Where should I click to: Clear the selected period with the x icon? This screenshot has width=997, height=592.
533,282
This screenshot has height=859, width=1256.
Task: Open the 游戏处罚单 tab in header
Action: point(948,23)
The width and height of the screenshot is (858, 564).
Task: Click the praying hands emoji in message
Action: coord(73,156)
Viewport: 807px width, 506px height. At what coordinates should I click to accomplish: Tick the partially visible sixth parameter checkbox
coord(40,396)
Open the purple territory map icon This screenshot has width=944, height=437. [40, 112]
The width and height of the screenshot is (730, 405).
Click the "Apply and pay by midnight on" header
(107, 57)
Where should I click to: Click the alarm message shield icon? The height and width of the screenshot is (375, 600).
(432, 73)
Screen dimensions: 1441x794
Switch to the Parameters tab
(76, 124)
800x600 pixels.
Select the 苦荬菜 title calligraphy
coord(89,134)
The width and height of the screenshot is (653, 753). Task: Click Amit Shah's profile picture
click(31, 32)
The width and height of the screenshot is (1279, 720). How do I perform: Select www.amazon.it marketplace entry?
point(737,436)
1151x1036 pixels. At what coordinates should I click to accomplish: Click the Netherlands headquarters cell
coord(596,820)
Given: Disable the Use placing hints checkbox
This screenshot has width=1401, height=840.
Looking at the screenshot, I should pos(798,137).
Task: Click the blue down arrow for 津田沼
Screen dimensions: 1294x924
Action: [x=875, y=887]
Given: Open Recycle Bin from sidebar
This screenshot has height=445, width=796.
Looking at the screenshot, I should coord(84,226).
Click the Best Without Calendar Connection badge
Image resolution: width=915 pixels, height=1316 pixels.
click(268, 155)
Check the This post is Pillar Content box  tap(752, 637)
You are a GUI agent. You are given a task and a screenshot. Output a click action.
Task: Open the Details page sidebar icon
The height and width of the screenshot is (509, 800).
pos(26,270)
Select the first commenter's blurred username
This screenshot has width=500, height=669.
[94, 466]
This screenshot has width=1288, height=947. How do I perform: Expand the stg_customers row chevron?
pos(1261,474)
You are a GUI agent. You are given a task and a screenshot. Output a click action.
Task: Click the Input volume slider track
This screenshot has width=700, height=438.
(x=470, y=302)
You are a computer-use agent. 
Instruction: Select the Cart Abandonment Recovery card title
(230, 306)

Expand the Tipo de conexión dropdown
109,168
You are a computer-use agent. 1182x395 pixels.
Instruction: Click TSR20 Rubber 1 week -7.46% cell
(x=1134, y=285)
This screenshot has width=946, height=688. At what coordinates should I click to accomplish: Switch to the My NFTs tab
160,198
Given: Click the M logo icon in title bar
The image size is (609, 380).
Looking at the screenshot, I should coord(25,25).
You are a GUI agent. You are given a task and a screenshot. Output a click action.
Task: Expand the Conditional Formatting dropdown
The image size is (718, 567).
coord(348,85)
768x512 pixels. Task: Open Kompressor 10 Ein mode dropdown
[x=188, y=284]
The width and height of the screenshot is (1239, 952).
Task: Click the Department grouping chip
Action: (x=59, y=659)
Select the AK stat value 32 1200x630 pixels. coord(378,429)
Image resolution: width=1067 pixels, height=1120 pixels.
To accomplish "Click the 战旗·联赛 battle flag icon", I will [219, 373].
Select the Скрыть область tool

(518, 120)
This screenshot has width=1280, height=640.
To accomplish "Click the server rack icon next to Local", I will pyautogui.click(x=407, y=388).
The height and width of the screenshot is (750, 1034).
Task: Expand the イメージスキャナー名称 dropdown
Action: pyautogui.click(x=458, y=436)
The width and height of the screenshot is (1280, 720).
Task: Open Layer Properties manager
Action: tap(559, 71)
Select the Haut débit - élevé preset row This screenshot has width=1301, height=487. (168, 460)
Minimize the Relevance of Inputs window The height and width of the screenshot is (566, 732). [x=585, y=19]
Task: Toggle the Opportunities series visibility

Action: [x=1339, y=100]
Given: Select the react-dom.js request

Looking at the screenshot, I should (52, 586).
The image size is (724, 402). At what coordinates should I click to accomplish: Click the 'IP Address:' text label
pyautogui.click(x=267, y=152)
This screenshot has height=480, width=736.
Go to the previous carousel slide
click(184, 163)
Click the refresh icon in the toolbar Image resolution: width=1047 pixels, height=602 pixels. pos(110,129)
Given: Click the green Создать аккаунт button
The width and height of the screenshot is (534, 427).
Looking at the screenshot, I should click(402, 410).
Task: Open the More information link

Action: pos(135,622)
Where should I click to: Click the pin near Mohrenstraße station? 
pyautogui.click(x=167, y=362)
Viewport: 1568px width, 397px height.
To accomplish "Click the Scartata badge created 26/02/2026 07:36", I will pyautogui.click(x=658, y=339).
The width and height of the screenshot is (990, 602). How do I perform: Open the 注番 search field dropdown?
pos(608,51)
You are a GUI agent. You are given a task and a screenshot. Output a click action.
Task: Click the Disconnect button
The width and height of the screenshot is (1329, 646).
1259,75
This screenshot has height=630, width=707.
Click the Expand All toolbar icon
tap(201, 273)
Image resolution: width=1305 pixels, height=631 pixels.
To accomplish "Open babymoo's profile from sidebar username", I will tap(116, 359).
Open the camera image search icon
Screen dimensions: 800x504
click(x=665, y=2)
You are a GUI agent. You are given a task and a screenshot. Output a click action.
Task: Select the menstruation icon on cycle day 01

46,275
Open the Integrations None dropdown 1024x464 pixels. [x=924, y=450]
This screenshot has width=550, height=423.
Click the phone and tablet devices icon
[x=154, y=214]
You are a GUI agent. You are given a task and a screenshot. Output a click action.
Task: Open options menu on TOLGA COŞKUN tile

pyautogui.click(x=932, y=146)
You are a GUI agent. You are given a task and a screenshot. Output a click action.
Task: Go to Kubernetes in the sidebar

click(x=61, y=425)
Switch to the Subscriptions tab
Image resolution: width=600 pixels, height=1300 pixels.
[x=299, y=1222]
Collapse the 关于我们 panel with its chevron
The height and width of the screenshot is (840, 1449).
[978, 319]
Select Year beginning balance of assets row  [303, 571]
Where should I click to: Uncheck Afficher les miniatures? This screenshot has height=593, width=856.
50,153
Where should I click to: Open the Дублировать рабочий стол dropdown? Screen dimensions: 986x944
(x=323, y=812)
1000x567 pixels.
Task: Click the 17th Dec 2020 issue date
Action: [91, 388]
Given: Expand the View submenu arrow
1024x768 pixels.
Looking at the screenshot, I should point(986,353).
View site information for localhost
● ● ● ● ●
Copy every line of the data that carries the word "from".

SOLUTION TO THE EXERCISE
Given: Open Recycle Bin from sidebar
To accomplish "Open babymoo's profile from sidebar username", I will tap(116, 359).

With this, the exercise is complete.